千葉の海で起こったある出来事
illustrated by Mamoru Oshii
「川井君もゴルフぐらい出来ないとだめだよ」と、ある時に田中公平さんから言われ、ハッとなってしまった。いままで考えたこともなかったのだが、私にはスポーツなどの特技というものがまるで無いことに気がついたからだ。私が出来ることと言ったら、山手線の駅名を全部言えるとか、耳を動かしながら吉野屋の牛丼弁当大盛を1分で食べられるなど、何の意味もなくみっともない芸ばかりである。音楽は職業だし、温泉を特技とは普通言わない。また、ゴルフはおろか、テニスだって出来やしないし、マリンスポーツに至っては全くと言ってよいほどやらない。
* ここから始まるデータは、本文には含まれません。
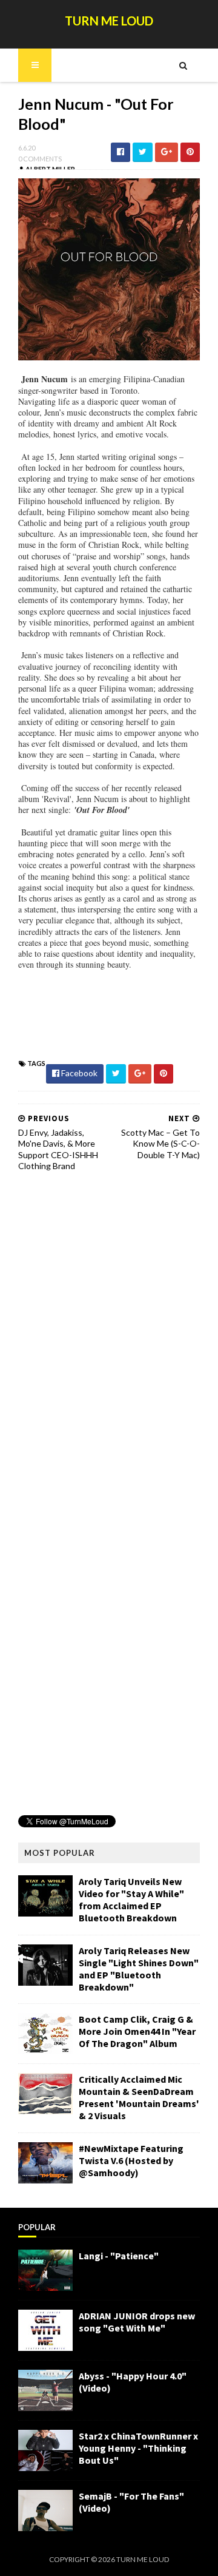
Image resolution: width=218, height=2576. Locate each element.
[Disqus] (109, 1335)
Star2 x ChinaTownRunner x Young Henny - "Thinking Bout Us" (138, 2448)
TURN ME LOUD (109, 20)
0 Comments (40, 159)
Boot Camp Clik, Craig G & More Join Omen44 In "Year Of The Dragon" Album (137, 2031)
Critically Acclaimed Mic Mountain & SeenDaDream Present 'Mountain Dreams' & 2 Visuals (139, 2097)
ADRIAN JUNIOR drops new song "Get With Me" (137, 2322)
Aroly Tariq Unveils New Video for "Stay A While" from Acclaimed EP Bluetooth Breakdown (131, 1899)
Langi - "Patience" (119, 2256)
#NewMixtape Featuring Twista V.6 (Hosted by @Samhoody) (131, 2160)
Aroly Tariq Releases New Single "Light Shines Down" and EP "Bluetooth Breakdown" (139, 1968)
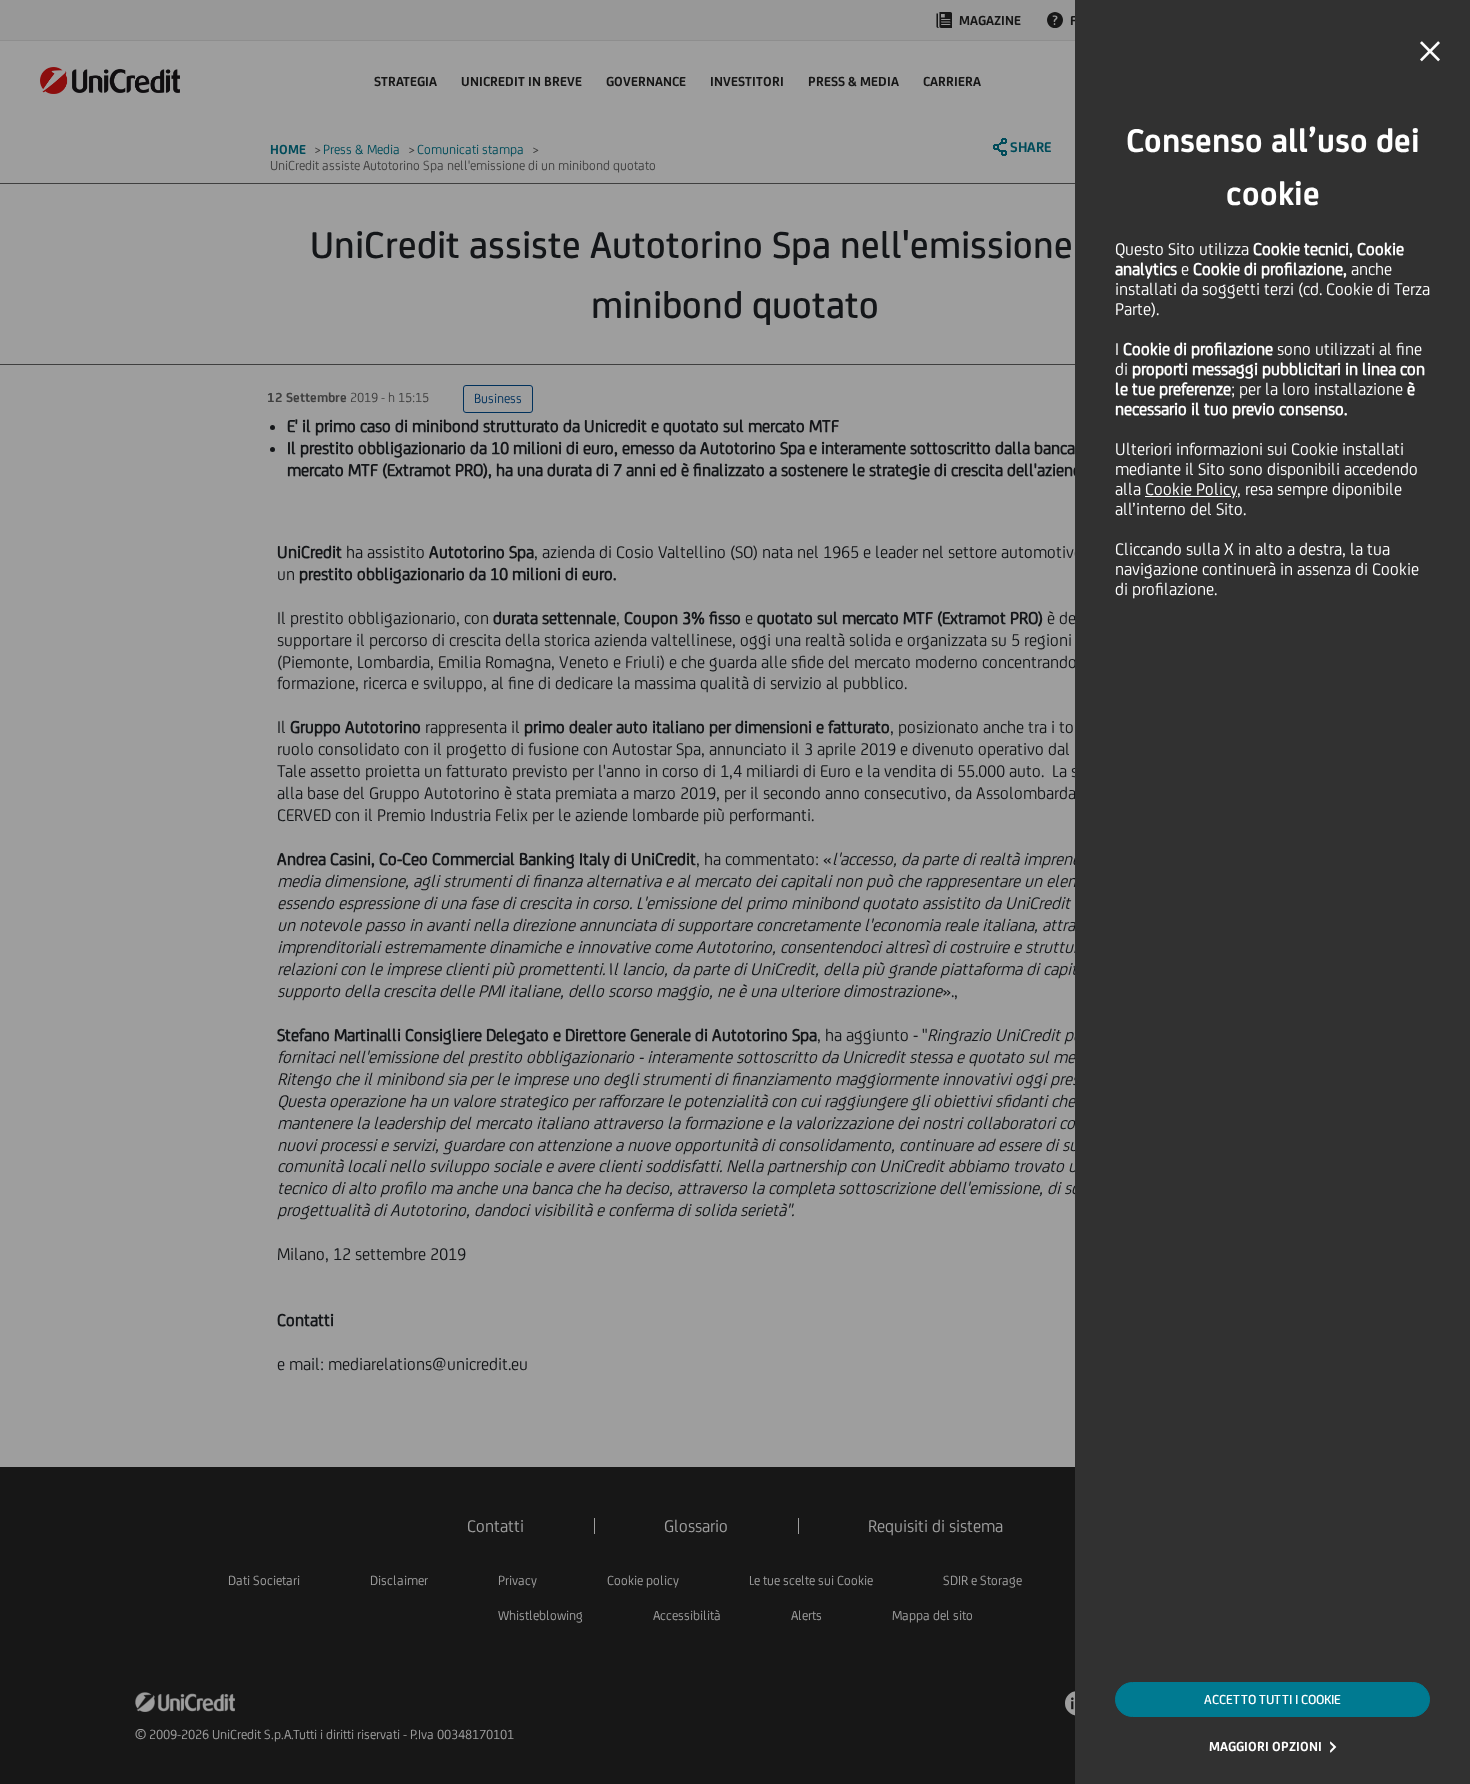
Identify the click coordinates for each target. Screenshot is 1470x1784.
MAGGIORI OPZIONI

海であれば、せいぜい千葉の海水浴場に行って焼きハマグリを食べる程度である。そこで釣りぐらい出来ればよいのだが、ある事件が脳裏に蘇ってしまい、どうしても竿を振る気になれないのである。その事件は以前友人と千葉県の、とある海に近いバンガローに泊った時に起った。
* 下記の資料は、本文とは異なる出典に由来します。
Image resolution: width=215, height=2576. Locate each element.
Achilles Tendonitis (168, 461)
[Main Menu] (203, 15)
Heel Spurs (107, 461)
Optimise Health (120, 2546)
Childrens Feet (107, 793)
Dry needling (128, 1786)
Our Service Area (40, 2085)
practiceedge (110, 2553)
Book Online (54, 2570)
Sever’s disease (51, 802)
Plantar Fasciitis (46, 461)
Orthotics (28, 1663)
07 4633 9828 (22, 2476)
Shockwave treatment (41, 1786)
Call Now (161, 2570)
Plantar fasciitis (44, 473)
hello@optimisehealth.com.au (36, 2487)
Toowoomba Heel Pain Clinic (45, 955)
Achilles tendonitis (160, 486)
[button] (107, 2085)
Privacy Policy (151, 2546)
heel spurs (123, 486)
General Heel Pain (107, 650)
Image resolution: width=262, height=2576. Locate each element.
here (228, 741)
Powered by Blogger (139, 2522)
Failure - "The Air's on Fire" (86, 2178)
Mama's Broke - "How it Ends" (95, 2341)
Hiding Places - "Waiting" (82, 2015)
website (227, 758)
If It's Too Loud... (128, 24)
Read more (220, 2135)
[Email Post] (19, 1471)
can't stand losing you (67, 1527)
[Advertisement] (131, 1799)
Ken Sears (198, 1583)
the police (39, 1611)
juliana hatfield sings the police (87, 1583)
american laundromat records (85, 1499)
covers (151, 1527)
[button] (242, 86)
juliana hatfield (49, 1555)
 丁度その日はあいにくの雨で海水浴もできなかった。そこで私は釣竿を持って夕食のおかずを釣ってこようと考えた。岩場の海岸には同じ考えを持った人々が大勢いたが、皆殆ど何も釣れていなかったことが一層自分を燃えさせた。なにしろ私は、家の近所でハゼを20匹も釣り、全部テンプラにして食べてしまった実績があるのだ。その経験を生かせば、アジであろうとタイであろうと、いくらでも釣れるハズなのである。
 私は逸る気持ちを抑え、エサになりそうなものを適当に見つけてハリへ付けた。そして、なるべく岸から遠いほうが釣れると考え、満潮の海に顔を出している岩の上を自分でも驚くくらいの軽快さで3つ4つと飛び移り、とうとう最先端まで達した所で、そのまま海に落ちてしまった。
 落ちた所は思ったより深く、水面に顔が出せるまで随分の時間を要した。もがきながらやっとの思いで顔を出すと、岸にいる大勢の人人の笑い声が聞こえた。だが、私はそれどころではなかった。サメが来るかもしれないと思ったからである。そして、あせればあせる程つかむ岩は滑り、かろうじて少し上がりかけたところで再び海に落ちてしまった。それを見てギャラリーはさらに爆笑した。しかし、冗談ではない。サメが来るのにどうして誰も助けてくれないのか、と思っていたら、なんと、すぐ近くを何人かの子供が悠々と泳いでいたのである……。
 私は急に冷静になって岩の上に何となく上がり、来たときの10分の1位の速度で慎重に岸へと向かった。人々は皆笑いながら私に注目している。凄くいやだったが、そこを通らないとバンガローに帰れないので、顔を俯けたまま歩いた。岸が近づくにつれ、人人の声がハッキリ聞き取れるようになった。「みて、みて、びちゃびちゃよ」とか「浅いのにねぇ……」などと無責任なことを言っている。おまけに2〜3人が拍手までしてやがる。どうにもカッコがつかないので、思い切って「がちょ〜ん」と言おうかとも考えたが、これでハズしたらもう生きて行けないと思い中止した。そして岸に上がり、バンガローに向う水もしたたる私の背中に、人々の笑い声がいつまでも響いていた……。
 −−この悪夢のような事件以来、私は釣りを一切やっていない。